Given records:

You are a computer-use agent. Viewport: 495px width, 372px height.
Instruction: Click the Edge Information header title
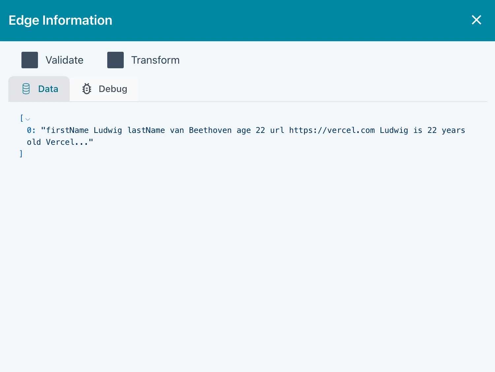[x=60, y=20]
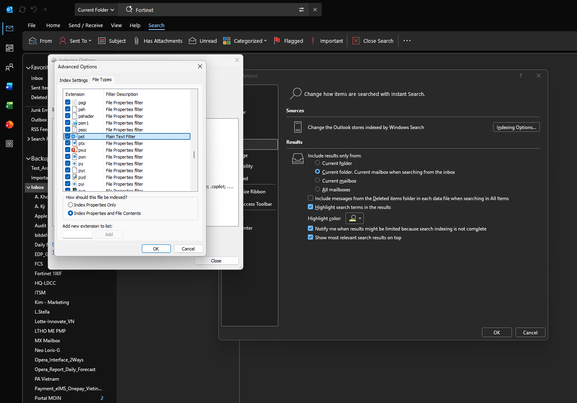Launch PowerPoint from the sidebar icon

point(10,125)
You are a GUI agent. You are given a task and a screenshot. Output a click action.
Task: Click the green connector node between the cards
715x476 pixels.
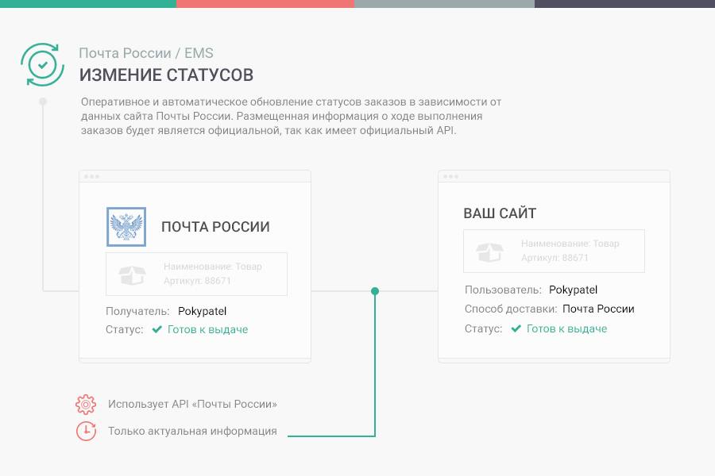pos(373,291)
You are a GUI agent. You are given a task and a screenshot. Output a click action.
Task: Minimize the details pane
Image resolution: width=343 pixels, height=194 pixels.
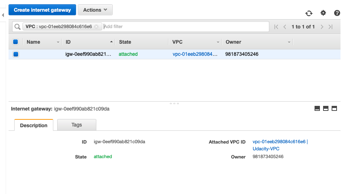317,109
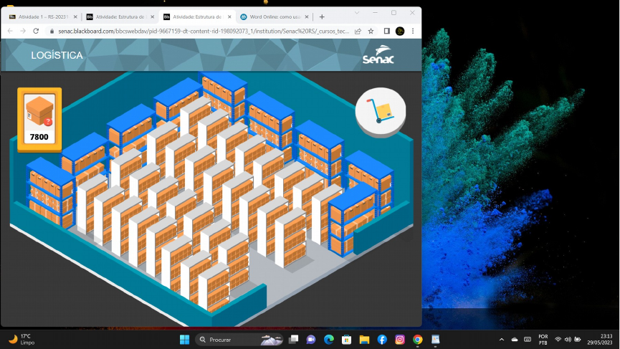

What the task requires: Pictures are to be omitted. Print exactly the lines from the line containing "Task: Click the" through the final line of the material above, both included.

Answer section:
Task: Click the green connector node between the cards
715x476 pixels.
pos(373,291)
You are a GUI agent. You are given a task and a screenshot. Output a click action.
Task: Minimize the details pane
Image resolution: width=343 pixels, height=194 pixels.
317,109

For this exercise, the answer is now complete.